Then you make the turn on the dogleg on the par-4 third hole and it all becomes clear. You look up (hopefully on your second shot) and see a row of flashing, white bunkers leading the eye down to the blue Pacific. A giant, deep-green cypress tree on the right side of the green frames the photo, and you can perhaps see the outlines of Monterey Bay’s famous sea lions swimming through beds of sea kelp.
You get up close and personal with the critters on number four, the first of nine oceanfront holes on the course. It’s just 327 yards to the centre of the green from the blue tees and only 295 from the whites, but you’ll want to lay up to avoid the nasty necklace of bunkers that guard the left side of the fairway—not to mention that big swatch of rocks and ocean on your right.
Playing the sixth hole, it’s almost impossible not to be impressed about Tiger’s shot from the thick grass next to the fairway bunker in his record-setting U.S. Open win in 2000, a ridiculous iron shot that carried up the massive hill and nestled some 10 feet from the pin.
Seven is the glorious, downhill par-3 that goes down to Monterey Bay; a great hole but an even greater view. The par-4 eighth takes you over what the yardage guide calls “a deep, oceanic chasm,” and that’s about right. No less an authority than Mike Weir calls it one of his favourite holes in the world.
“Normally when I’m playing, I’m pretty focused. But you can’t help it at Pebble Beach, taking a look out at that bay when you’re playing holes four to 10.
“It’s just so beautiful. My favourite is probably No. 8, that second shot over the ravine. Wow. But there are so many great ones. Seventeen is a wonderful par-3 and 18 is just a great par-5.”
On the ninth, a perfect drive (yeah, right) leads to a shot of 200 yards downhill with Carmel Beach on the right. The green is protected by a bunker with a Cro-Magnon slope and the green is another miniature gem the size of an Irish bank account.
There’s a tiny sliver of land on the right side of the fairway on number 10, just above the perfect beach, and my ball magically settled on one of the small pieces of earth that juts out toward the sand.
“Hey,” my caddy, Eddy Claessen, said with a grin. “Pebble Beach just gave you the finger.”
I laugh.
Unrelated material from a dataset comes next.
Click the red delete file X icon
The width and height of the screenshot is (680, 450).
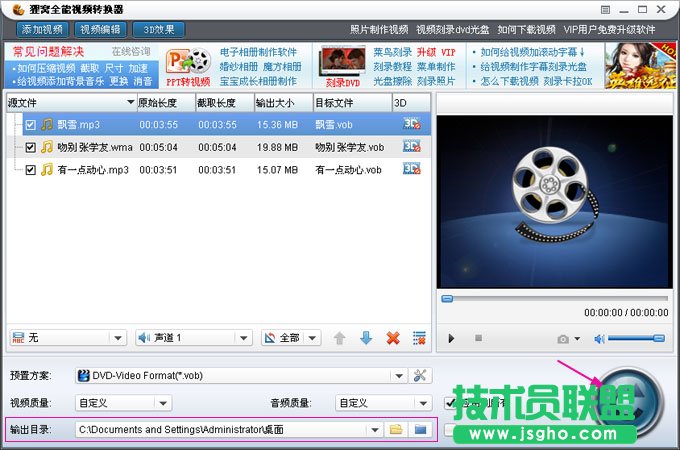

I feel like I’ve known this guy all my life.
While Pebble’s greens are small, I don’t recall a single ball hit by anyone in my group bouncing unfairly. The targets are tiny, but they’re as receptive and soft as a mother’s hands.
The course turns inland again on No. 11, but you’re still riding the high you got from playing four to 10 and, frankly, you need the breather. There are some nice holes, although No. 15 is, to my mind, rather dull. Quickly, however, you find yourself on the famous par-3 17th, with the ocean stretching out in front of you and dangerous rocks beckoning your ball behind and to the left of the green.
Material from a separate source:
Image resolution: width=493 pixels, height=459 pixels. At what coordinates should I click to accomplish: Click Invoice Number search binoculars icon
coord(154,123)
I fired an iron into a stiff wind and, with a bit of bad luck (no, really), just caught the rear bunker. It was a tough second shot to a tight pin but I managed to get my sand wedge steady enough to get within three feet. Facing my first legitimate shot at par for the round, I yank the putt wide for a bogey, my knees pounding out a Charlie Watts/Rolling Stones riff.Number 18 is simply one of the great holes of the world; a par-five that’s guarded on the left by the rocks and an ocean wall and on the right by lovely bunkers and a couple of well-placed trees. Everyone wants to try to tame the corner by drifting their shot out over the Pacific and onto the soft, green fairway grass for a shot at birdie. Few succeed.
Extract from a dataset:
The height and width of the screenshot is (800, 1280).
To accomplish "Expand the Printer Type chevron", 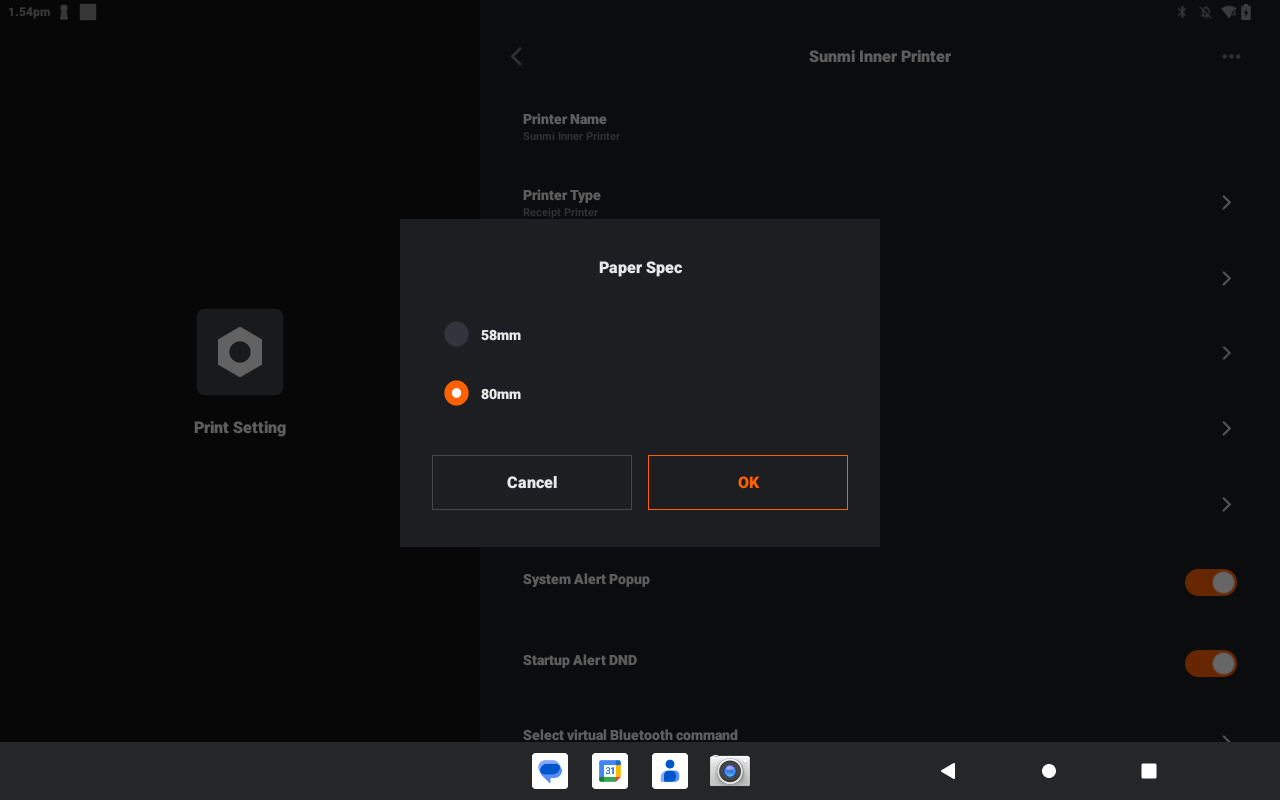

The sea lions could probably retire Canada’s national debt with the number of Titleists found on the rocks and sea kelp.
The Monterey Peninsula would be world famous if it just had Pebble. But, of course, there are tons more options in this gentle land of waves, water and wind-blown cypress trees.
Just down the road, The Links at Spanish Bay is a terrific option. While Pebble gives you a chance to warm up a bit before whacking you upside the head with its ocean holes, Spanish Bay gets you tingling right off the bat with a hole that runs down to the glassy Pacific; a tough dog leg at the end with a green guarded by thick gorse; a true “linksy” look you don’t get at Pebble.
The views at Spanish Bay aren’t as dramatic as Pebble, but it’s a lovely property in absolutely pristine condition. Several holes are along the water, and you’ll probably spot some surfers darting in and out of the frigid waters at some point in your round.
The patio at the Inn on Spanish Bay is guaranteed to get you in the mood for something serious, with fireplaces and great views out over the bay, not to mention outstanding seafood and other treats at dinner and a bagpiper at sunset.
Spyglass looks a bit like Ontario’s Muskoka region or maybe B.C., with towering pines marching in orderly fashion down the sides of the fairway and small groups of deer scattered about.
“The first six holes were awesome,” one friend told me after his round. “The next 12 were unbelievable.”
I sit back home in Toronto on a winter’s day and recall how I ran into long-time CBC reporter Terry Leibel at Pebble. She was playing with her husband in the group in front of us and we spotted each other in the van on the way to the practice range. Sitting in the 19th-hole bar after her round, nursing a drink, I asked her what she thought.
“It’s like the course reaches out and gives you a big hug,” she said, sighing a warm, contented sigh. “I’ll never watch the TV coverage the same way.”
Neither will I.
Famous Pebble Beach Quotes
“If I had only one more round to play, I would choose to play it at Pebble Beach. I’ve loved this course from the first time I saw it. It’s possibly the best in the world.” — Jack Nicklaus
“Pebble is a piece of sacred ground. They say it’s the greatest meeting of land and water in the world. This course was heaven designed; just the way it fits on the land.” — Johnny Miller
“When you build a golf course, I always use the example of Pebble Beach. If you took the ocean away from the 18th hole, it’s a good golf hole. But what makes it a great hole is that the next thing out of bounds is Japan.” — Pete Dye
“I don’t think you can get a better venue any place in the world.”
— Ernie Els
Just The Facts
ARRIVING: The Monterey Peninsula is roughly two hours south of San Francisco International Airport.
EXPLORING: Folks looking for a warmup might try Bayonet/Black Horse in nearby Seaside. It’s a pretty course up in the hills above Monterey and it’s in great condition, but the greens aren’t as receptive as Pebble and it’s a tough track for anyone with a handicap over 15. Perhaps the best scenic golf value on the planet is Pacific Grove Golf Links. It’s not the least bit fancy, but most of the back nine is right along glorious Monterey Bay.
SLEEPING: If you can’t afford nights at Pebble or Spanish Bay, there are a million options in and around Monterey, which is generally far cheaper than Carmel. The Embassy Suites in Seaside is a good option for folks who want a little space.
TOURING: Definitely take the famous 17-Mile Drive the whole way to enjoy the fresh air and the beautiful views, including the famous Lone Cypress. Don’t miss a walk on powdery, long Carmel Beach. The tony shops and atmosphere of Carmel are precious but worth checking out. Pacific Grove has lovely B and B’s, more casual shops than Carmel, a lovely waterfront park and a great seafood restaurant called Passionfish. Don’t miss the fabulous views and marine life at Point Lobos, south of Carmel. Monterey has Cannery Row and a world-renowned aquarium.